# Challenge:
Locate every line in the records below that contains the string "Task", treating uppercase and lowercase as different, and copy each of those lines.

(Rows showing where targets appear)
* Start *

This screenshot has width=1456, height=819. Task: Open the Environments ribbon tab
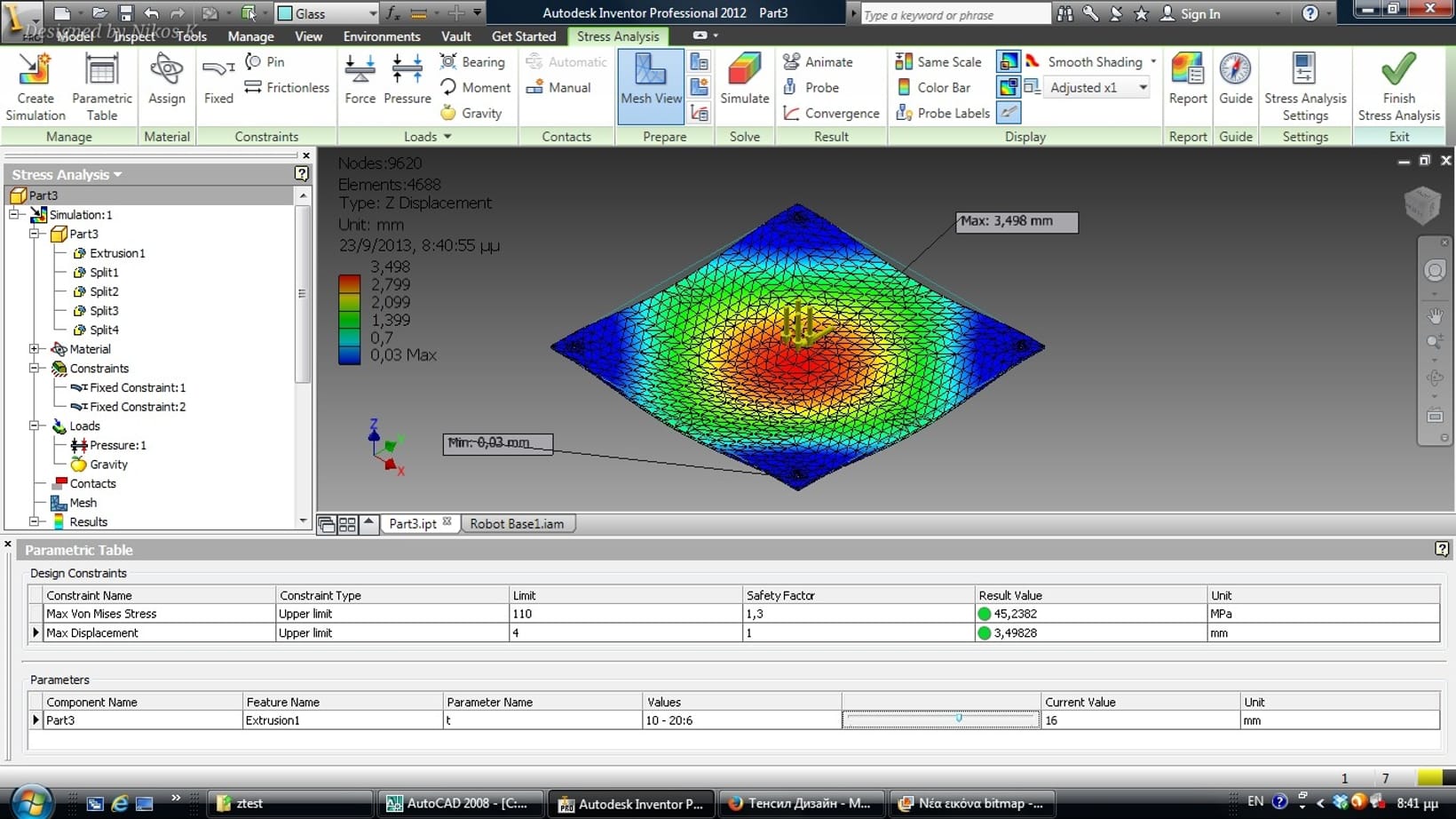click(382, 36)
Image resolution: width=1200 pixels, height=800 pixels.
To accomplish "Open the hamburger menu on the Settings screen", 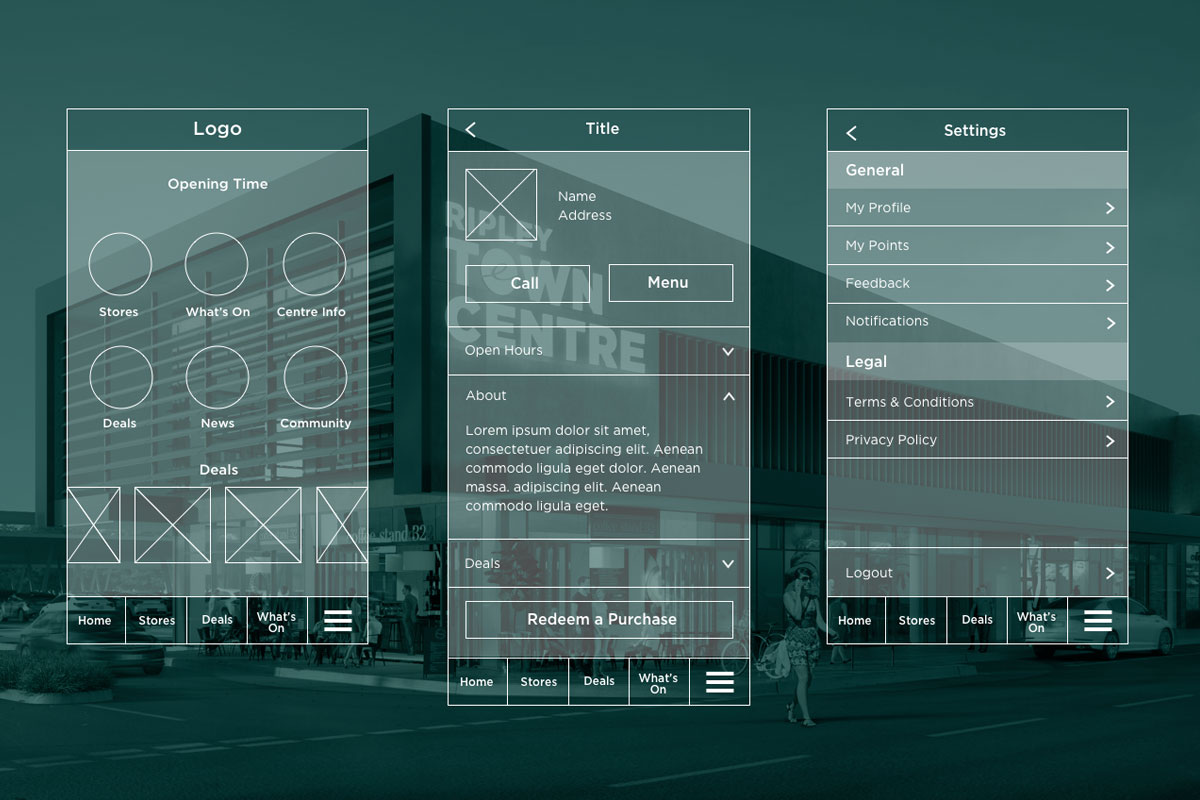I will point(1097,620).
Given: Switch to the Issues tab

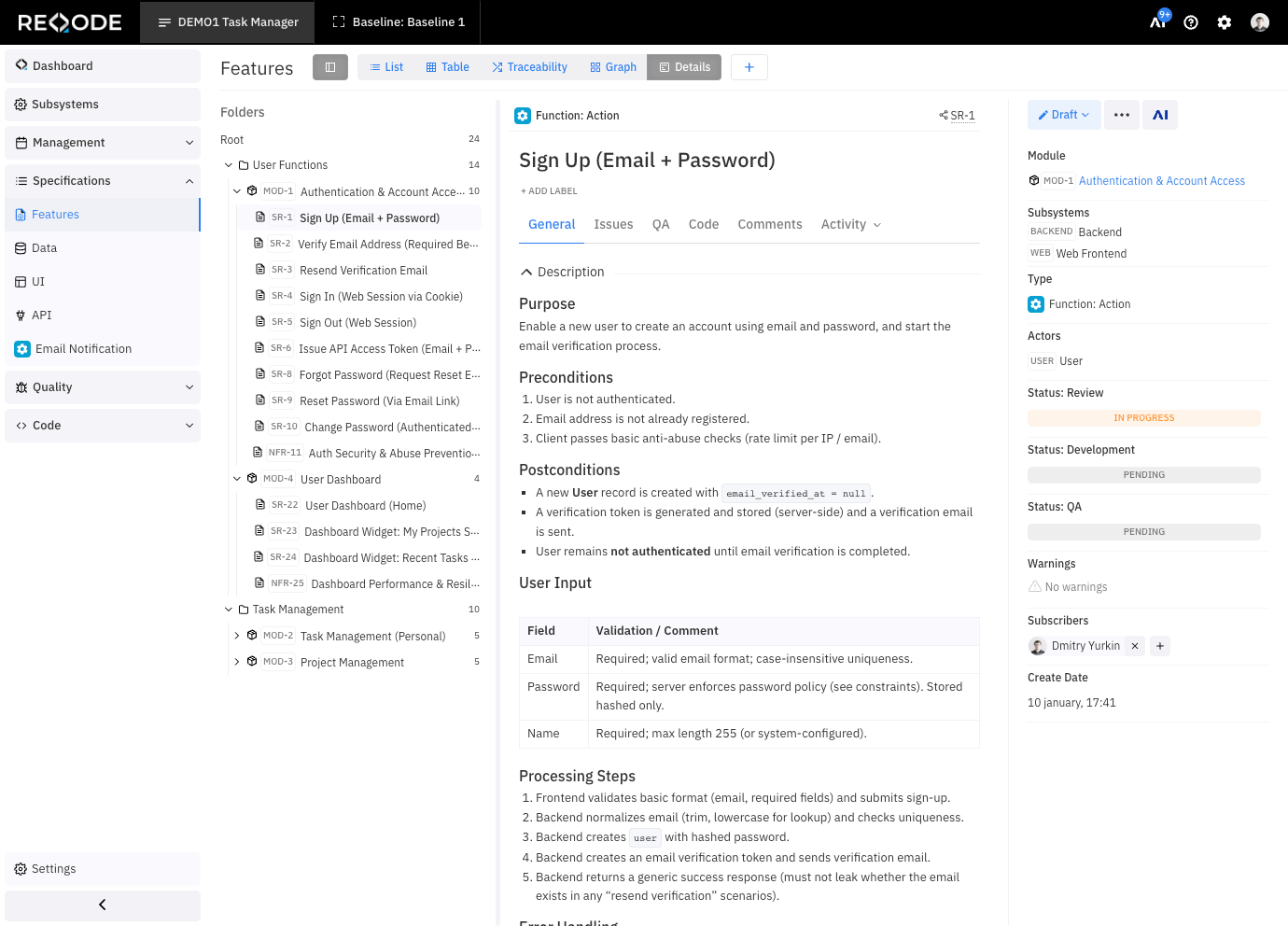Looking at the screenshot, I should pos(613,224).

* End *
* Start *

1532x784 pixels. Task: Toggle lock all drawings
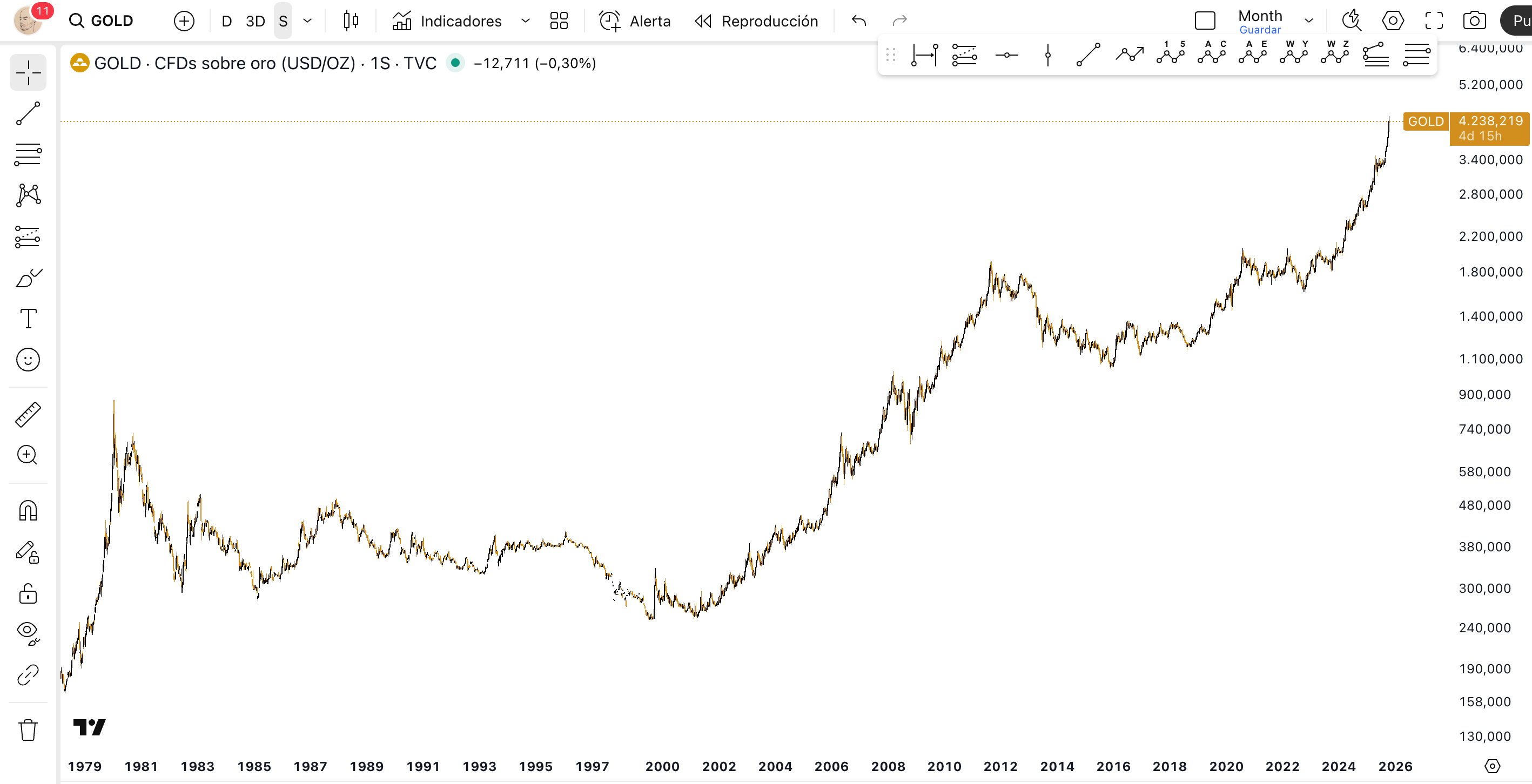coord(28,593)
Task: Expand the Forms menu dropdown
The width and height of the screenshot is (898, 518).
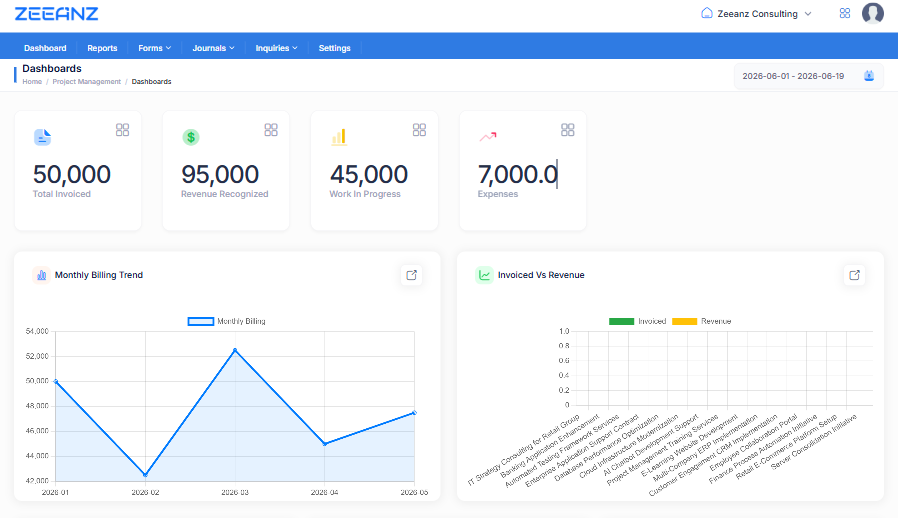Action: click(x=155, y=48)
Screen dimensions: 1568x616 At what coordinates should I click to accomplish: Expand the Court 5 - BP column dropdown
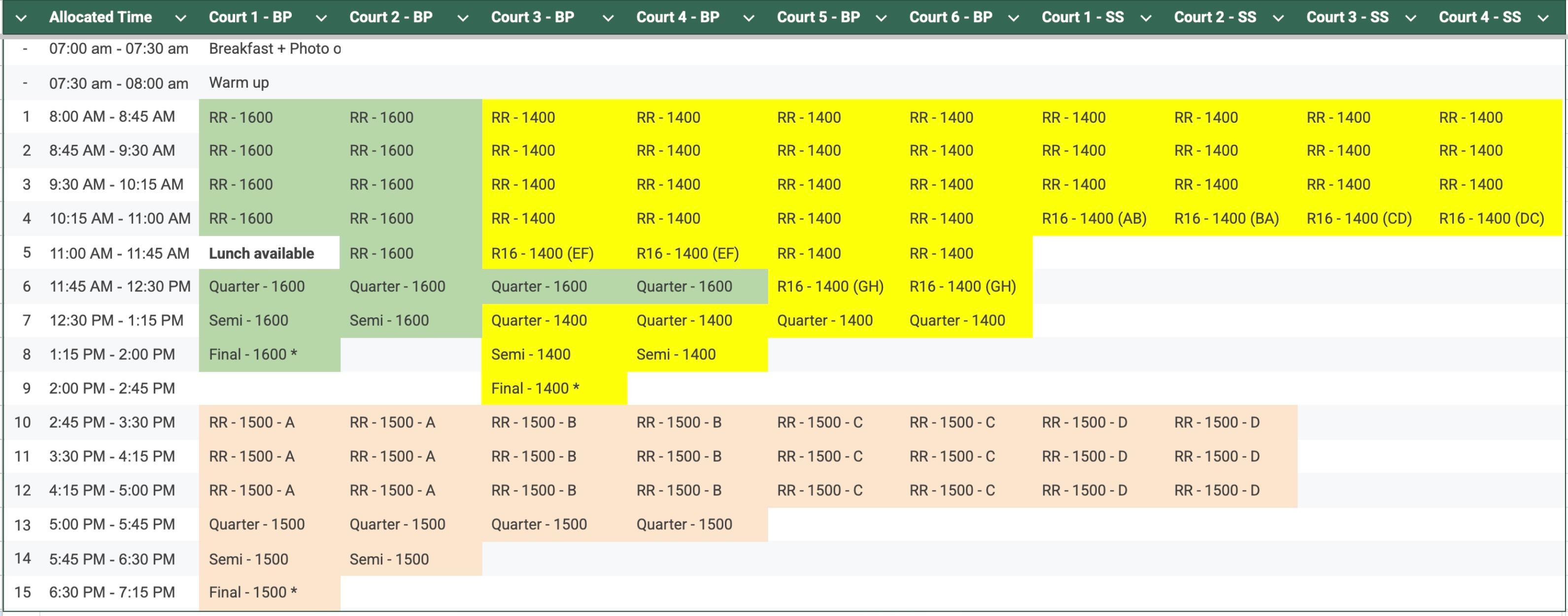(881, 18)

* End *

# Answer to the problem:
This screenshot has width=1456, height=819. Task: Open the Environments ribbon tab
1532x784 pixels. Task: Toggle lock all drawings
Task: Expand the Forms menu dropdown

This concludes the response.